Russia’s Novaya Zemlya set to host world’s northernmost mine

The Pavlovsky zinc and lead mine is set to produce 220,000 tons of zinc and 50,000 tons of lead annually, beginning in 2023.

Port development begins in Novaya Zemlya. (ARMZ Uranium Holding Co. via The Independent Barents Observer)

A new zinc and lead mine in Russia’s Novaya Zemlya archipelago will create 750 new jobs and provide up to 44 billion rubles of tax revenues, regional authorities in Arkhangelsk say as the project planning phase is about to be completed.

The Pavlovsky zinc and lead mine will be the northernmost mine in the world and annual output is estimated at 220,000 tons of zinc, 50,000 tons of lead and 16 tons of silver. Production is due to start in 2023.

Total investments will exceed 35 billion rubles (€462 million), of which more than 2.5 billion has already been spent, the regional Arkhangelsk government informs. The north Russian region earlier this year included the Pavlovsky project in its top priority list.

With the project’s inclusion in the list follows up to 500 million rubles of tax benefits for project developer Rosatom and its mining subsidiary ARMZ. However, the region will get plenty of more in return as soon as the project is up running, the regional government says.

In the course of 12 years, overall revenues generated by the project will amount to more than 353 billion rubles (€4.66 billion), and taxes will total 44 billion (€581 million), a press release from the regional administration reads.

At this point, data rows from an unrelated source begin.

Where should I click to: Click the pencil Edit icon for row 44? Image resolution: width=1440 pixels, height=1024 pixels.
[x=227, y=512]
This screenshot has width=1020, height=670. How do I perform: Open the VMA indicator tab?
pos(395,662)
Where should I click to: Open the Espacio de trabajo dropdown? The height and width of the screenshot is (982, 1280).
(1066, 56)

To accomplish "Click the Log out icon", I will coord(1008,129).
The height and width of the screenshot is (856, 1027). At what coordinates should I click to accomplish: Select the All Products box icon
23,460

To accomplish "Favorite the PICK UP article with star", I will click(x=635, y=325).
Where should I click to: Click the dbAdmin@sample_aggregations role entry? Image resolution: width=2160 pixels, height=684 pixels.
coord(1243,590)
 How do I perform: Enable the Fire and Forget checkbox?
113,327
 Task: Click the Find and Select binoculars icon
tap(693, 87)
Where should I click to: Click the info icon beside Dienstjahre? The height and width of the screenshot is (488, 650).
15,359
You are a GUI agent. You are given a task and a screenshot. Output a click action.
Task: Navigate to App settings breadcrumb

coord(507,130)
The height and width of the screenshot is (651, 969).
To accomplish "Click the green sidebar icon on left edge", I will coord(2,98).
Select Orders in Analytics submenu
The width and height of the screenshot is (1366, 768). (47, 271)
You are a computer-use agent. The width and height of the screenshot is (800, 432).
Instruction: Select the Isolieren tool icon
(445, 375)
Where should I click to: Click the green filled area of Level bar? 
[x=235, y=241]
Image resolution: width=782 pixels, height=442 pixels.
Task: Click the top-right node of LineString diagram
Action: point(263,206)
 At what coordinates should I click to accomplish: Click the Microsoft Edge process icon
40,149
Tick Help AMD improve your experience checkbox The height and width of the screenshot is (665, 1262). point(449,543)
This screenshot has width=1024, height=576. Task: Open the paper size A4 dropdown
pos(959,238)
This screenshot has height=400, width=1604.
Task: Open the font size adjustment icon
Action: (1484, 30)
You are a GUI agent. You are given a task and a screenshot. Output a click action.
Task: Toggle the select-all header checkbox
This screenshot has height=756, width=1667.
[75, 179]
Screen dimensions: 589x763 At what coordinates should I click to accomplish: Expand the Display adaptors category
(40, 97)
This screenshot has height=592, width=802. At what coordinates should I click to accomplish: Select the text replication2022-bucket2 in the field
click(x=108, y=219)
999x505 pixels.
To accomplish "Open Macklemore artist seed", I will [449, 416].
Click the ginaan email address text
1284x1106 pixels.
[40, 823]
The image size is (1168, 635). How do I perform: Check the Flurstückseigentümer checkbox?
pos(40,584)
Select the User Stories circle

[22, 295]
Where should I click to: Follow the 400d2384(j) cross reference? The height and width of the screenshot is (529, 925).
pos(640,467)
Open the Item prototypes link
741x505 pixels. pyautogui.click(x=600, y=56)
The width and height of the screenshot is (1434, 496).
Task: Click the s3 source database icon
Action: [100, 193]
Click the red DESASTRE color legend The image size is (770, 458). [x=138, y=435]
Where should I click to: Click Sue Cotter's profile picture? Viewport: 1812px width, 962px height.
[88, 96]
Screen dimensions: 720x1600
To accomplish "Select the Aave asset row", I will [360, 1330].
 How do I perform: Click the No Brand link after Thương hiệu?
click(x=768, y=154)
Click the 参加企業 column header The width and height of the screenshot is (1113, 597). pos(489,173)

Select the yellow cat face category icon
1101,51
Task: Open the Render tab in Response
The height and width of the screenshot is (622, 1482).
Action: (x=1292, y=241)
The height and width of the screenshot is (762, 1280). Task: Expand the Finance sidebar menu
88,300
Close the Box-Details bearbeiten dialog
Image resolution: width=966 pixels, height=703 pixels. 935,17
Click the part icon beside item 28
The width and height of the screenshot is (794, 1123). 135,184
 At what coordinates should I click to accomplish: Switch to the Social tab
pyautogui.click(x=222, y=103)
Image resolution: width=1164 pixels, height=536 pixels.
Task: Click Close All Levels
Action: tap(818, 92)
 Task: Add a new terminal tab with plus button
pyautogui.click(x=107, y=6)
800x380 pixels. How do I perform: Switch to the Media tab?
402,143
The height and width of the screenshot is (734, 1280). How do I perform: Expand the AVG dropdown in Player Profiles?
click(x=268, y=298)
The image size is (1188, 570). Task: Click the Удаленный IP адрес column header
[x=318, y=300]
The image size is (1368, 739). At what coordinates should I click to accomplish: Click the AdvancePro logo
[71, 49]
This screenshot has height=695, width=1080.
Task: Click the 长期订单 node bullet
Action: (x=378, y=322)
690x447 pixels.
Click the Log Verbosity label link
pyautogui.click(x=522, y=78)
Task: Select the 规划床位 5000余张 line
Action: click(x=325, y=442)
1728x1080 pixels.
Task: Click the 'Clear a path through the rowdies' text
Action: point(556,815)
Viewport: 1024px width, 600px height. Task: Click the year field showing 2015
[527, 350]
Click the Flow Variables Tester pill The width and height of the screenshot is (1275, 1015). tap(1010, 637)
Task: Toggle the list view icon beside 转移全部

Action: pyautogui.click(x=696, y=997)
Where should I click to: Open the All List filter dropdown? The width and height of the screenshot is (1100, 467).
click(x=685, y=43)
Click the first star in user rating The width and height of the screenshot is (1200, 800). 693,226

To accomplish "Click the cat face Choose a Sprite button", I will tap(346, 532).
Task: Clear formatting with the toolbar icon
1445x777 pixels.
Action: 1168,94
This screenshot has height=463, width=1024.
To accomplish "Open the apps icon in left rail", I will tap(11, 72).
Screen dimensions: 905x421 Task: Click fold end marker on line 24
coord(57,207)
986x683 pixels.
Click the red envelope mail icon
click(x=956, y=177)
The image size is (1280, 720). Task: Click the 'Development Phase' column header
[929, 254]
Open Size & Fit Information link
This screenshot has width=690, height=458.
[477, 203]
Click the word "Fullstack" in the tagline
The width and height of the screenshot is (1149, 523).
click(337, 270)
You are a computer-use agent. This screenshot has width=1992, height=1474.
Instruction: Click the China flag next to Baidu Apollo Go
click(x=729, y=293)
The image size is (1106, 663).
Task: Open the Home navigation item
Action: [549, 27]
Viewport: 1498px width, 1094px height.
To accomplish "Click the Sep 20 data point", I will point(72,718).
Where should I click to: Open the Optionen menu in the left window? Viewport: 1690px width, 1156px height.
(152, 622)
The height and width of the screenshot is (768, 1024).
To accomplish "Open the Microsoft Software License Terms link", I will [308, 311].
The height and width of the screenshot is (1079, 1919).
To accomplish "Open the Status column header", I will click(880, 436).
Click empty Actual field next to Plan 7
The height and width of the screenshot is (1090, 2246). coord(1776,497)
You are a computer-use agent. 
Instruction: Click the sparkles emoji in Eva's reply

According to Rosatom, the project design phase is to be completed by the end of 2018, whereupon the documents will be handed over to state authorities for review.

The Pavlovsky project includes the development of the rich ore resources located about 15 kilometers from the west coast of the southernmost of the Novaya Zemlya’s two islands, as well as a new port and terminal facility with annual out-shipment capacity of 500,000 tons.

Not everything is proceeding according to plans. Rosatom originally intended to launch production on site already in year 2019. Also investments have been revised.

In October this year, the company said that it was making corrections in its project development scheme following public hearings in Belushya Bay, the main settlement on the archipelago.

Locals in the area and environmental organizations had objections regarding the environmental aspects of the project, a company representative told TASS.

Novaya Zemlya is closed military area strictly controlled by the Russian Armed Forces. A lion’s share of the archipelago is covered by glaciers and environment in the region is considered highly vulnerable to industrial activity.

From 1957 to 1962, a total of 86 nuclear bomb tests were carried out in the atmosphere at Novaya Zemlya. The tests include the largest nuclear devices ever exploded, like the 58 megatons so-called Tsar-bomb on October 30, 1961.

Between 1973 and 1975, the southern island of Novaya Zemlya was used for larger underground nuclear tests. From 1976 to 1990, all underground nuclear tests took place at the northern test range in the Matochin Strait. Since 1990, only so-called sub-critical nuclear tests have been conducted at Novaya Zemlya.